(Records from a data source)
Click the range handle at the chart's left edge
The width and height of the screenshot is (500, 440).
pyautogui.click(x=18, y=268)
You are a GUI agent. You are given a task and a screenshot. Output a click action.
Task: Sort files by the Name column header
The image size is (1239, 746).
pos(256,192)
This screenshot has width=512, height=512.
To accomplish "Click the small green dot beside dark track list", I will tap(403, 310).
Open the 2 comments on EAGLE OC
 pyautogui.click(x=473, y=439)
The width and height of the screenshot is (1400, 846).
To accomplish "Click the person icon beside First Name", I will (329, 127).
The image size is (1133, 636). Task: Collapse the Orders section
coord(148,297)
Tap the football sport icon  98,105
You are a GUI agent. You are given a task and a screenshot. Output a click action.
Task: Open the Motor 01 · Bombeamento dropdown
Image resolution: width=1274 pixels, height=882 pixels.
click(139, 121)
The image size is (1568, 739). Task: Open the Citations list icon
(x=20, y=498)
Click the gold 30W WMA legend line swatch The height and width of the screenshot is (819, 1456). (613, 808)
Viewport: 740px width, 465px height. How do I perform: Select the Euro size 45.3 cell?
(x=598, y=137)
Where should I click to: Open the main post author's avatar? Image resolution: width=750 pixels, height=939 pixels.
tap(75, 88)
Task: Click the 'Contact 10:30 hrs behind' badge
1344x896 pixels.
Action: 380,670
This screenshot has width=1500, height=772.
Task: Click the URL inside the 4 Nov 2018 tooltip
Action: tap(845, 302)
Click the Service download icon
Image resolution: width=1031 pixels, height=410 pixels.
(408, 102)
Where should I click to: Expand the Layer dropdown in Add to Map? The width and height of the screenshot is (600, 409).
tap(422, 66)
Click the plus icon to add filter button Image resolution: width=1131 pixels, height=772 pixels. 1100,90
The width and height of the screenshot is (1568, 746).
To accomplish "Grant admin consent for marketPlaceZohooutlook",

# About this exercise
Each record shown above is to be given again exactly.

# Solution
Click the range handle at the chart's left edge
The width and height of the screenshot is (500, 440).
pyautogui.click(x=18, y=268)
You are a GUI agent. You are given a task and a screenshot. Output a click action.
Task: Sort files by the Name column header
The image size is (1239, 746).
pos(256,192)
This screenshot has width=512, height=512.
To accomplish "Click the small green dot beside dark track list", I will tap(403, 310).
Open the 2 comments on EAGLE OC
 pyautogui.click(x=473, y=439)
The width and height of the screenshot is (1400, 846).
To accomplish "Click the person icon beside First Name", I will (329, 127).
The image size is (1133, 636). Task: Collapse the Orders section
coord(148,297)
Tap the football sport icon  98,105
You are a GUI agent. You are given a task and a screenshot. Output a click action.
Task: Open the Motor 01 · Bombeamento dropdown
Image resolution: width=1274 pixels, height=882 pixels.
click(139, 121)
The image size is (1568, 739). Task: Open the Citations list icon
(x=20, y=498)
Click the gold 30W WMA legend line swatch The height and width of the screenshot is (819, 1456). (613, 808)
Viewport: 740px width, 465px height. How do I perform: Select the Euro size 45.3 cell?
(x=598, y=137)
Where should I click to: Open the main post author's avatar? Image resolution: width=750 pixels, height=939 pixels.
tap(75, 88)
Task: Click the 'Contact 10:30 hrs behind' badge
1344x896 pixels.
Action: 380,670
This screenshot has width=1500, height=772.
Task: Click the URL inside the 4 Nov 2018 tooltip
Action: tap(845, 302)
Click the Service download icon
Image resolution: width=1031 pixels, height=410 pixels.
(408, 102)
Where should I click to: Expand the Layer dropdown in Add to Map? The width and height of the screenshot is (600, 409).
tap(422, 66)
Click the plus icon to add filter button Image resolution: width=1131 pixels, height=772 pixels. 1100,90
The width and height of the screenshot is (1568, 746).
To accomplish "Grant admin consent for marketPlaceZohooutlook",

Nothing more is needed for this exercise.